Categories: Tech News

Wireless technology measures soil moisture at various depths in real time

Credit: CC0 Public Domain

North Carolina State University researchers have developed a wireless system that uses radio transmitters and receivers to estimate soil moisture in agricultural fields at multiple depths in real time, improving on existing technologies that can be used to inform practices of irrigation that both improve crop yield and reduce. water consumption

“Estimating soil moisture is important because growers can use it to irrigate their fields more efficiently, only irrigating fields when and where water is needed,” says Usman Mahmood Khan, first author of ‘an article about the work and Ph.D. . student at NC State. “This conserves water resources and supports things like smart farming technologies, such as automated irrigation systems. In addition, conserving water resources can also help reduce carbon emissions, because less is used energy to pump water through the irrigation system.”

The new technology, called Contactless Moisture Estimation (CoMEt), does not require any sensors on the ground. Instead, CoMEt assesses soil moisture using something called “phase,” which is a characteristic of radio waves that is affected by both the wavelength of the radio waves and the distance between the transmitter and the the radio wave and the receiver of the wave.

Wireless signals are radio waves, and the medium these signals travel through affects the wavelength of those radio waves. When the signal travels through a medium such as air, it will have a specific wavelength. But when the signal travels through a different medium, such as the ground, its wavelength changes.

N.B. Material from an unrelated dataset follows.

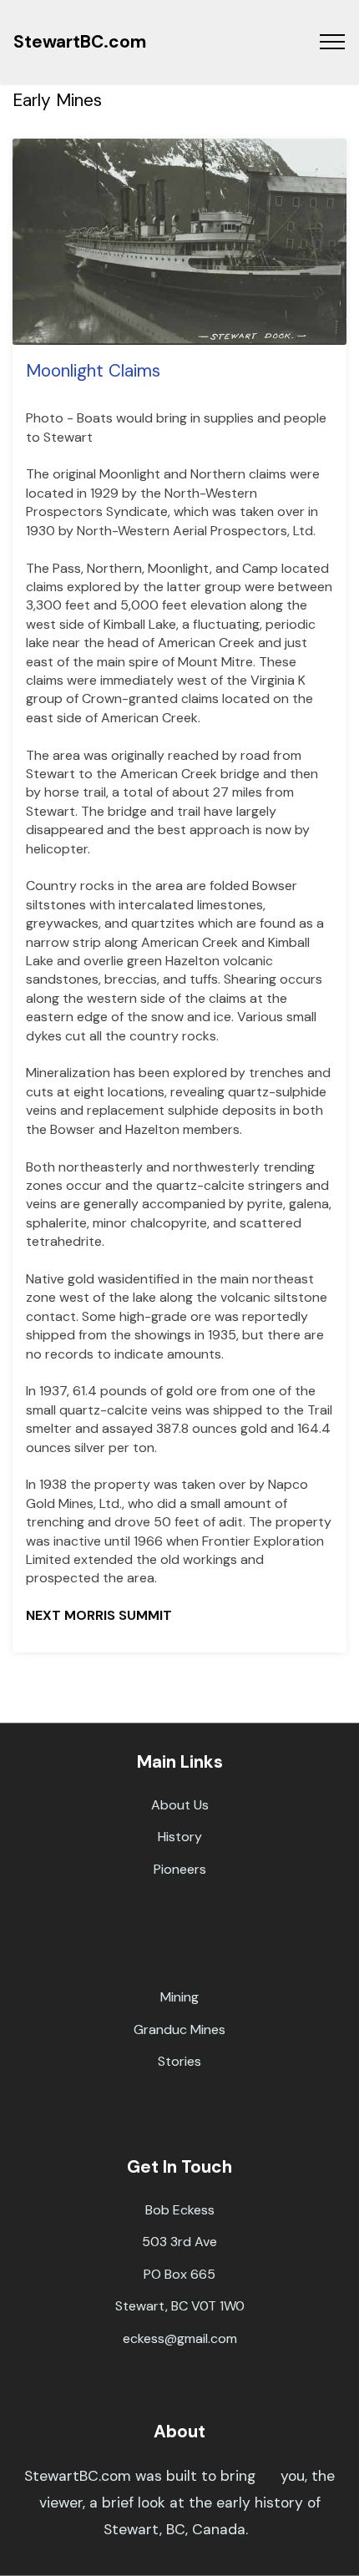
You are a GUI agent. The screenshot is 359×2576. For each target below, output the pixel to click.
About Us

“We know that these phase changes are also influenced by the amount of water in the soil. If we know how far the signal has traveled and measure how the wavelength of a wireless signal has changed, we can determine the change of signal phase,” says Khan. “This, in turn, allows us to estimate the amount of water in the soil.”

CoMEt is based on a ground-based wireless device that transmits radio waves to the ground. Some of the radio waves pass through the ground before being reflected back into the air, where the wireless device can receive the signal and measure the phase shift. The system allows users to assess soil moisture at multiple depths by increasing the power of the transmitted signal: the stronger the signal, the deeper the assessment.

“This process allows us to assess soil moisture at multiple depths using a single signal, without using any sensors in the soil or in contact with the soil surface,” says Muhammad Shahzad, co-author of the paper and associate professor of computer science. at NC State. “For example, we have shown in experimental tests that if we use a signal powerful enough to penetrate 38 centimeters into the ground, we can evaluate how the phase of the signal changed at the surface level of the soil, 38 centimeters below the surface and at an intermediate level between these two.”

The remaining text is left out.